Conjonctive are a Swiss deathcore band with two vocalists—one male (Randy), one female (Sonia). Their third album, Until the Whole World Dies…, was released this week. Their sound is fairly by-the-numbers. The guitar riffs (Raph and Yannick) are distorted, mechanistic and grinding, like huge gears crushing girders in their jaws, except when it’s time for the solos, which are a mass of squeals and repetitive flurries of high-pitched notes. The bass (Clyves) is a distant rumble. The drumming (Manu) is so taut it’s almost certainly snapped to a Protools grid, if not entirely programmed. What separates Conjonctive from a thousand other bands slinging seven-string guitars, though, is their ability to maintain a balance between sonic devastation—which, when it becomes a goal in itself, can easily result in monotony and tedium—and relative hookiness. Sonia‘s vocals are crucial in this regard. Her delivery (in English and occasionally French) encompasses a rough growl reminiscent of Arch Enemy‘s Angela Gossow and a clean, almost sweet singing voice that offers melody without surrendering to un-metal vulnerability. Randy, in the meantime, can do gurgles and pig squeals as easily as a guttural/demonic death metal roar. The combination of their two voices gives the songs a layer of drama most deathcore bands lack. And her sudden interjection of “Holy shit!” in the middle of “Victoria’s Lake” is surprising, and funny.

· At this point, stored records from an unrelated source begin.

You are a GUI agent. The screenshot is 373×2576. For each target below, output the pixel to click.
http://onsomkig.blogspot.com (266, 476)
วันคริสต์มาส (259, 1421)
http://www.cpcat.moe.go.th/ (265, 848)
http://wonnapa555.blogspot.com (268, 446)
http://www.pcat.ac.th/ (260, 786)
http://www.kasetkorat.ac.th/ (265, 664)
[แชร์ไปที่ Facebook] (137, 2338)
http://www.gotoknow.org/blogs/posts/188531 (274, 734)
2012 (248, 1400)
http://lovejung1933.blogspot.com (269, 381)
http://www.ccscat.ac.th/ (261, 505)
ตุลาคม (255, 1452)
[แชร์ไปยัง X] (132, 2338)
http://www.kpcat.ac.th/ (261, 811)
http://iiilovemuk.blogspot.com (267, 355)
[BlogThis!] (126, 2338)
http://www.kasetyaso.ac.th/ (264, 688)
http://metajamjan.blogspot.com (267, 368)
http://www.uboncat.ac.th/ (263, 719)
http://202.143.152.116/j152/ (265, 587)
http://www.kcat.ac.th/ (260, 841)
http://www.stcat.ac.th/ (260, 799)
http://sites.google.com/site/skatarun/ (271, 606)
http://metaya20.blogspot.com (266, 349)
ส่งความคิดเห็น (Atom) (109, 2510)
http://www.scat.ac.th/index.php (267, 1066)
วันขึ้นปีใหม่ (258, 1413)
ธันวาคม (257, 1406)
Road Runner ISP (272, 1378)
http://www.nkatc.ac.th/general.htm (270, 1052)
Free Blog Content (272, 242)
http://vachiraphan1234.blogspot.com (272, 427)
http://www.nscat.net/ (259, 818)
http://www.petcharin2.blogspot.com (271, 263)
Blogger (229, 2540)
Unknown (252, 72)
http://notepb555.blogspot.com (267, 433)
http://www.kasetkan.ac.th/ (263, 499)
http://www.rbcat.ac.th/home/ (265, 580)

Of course, the instrumentalists hold their own, too. Songs speed up and slow down with relentless efficiency, and riffs that recall classic thrash, technical death metal, and even industrial pop up, as though to appease older listeners and prove that these kids “know their history.” As if they need to bow to a previous generation’s—my generation’s—aesthetics. If old bands could write songs as awesomely headbang-worthy as “Prayer for Redemption” or “Victoria’s Lake” or “Somnambulant Cannibal,” they wouldn’t need to worry about youngsters coming up behind them. Deathcore isn’t going anywhere, and that’s a good thing.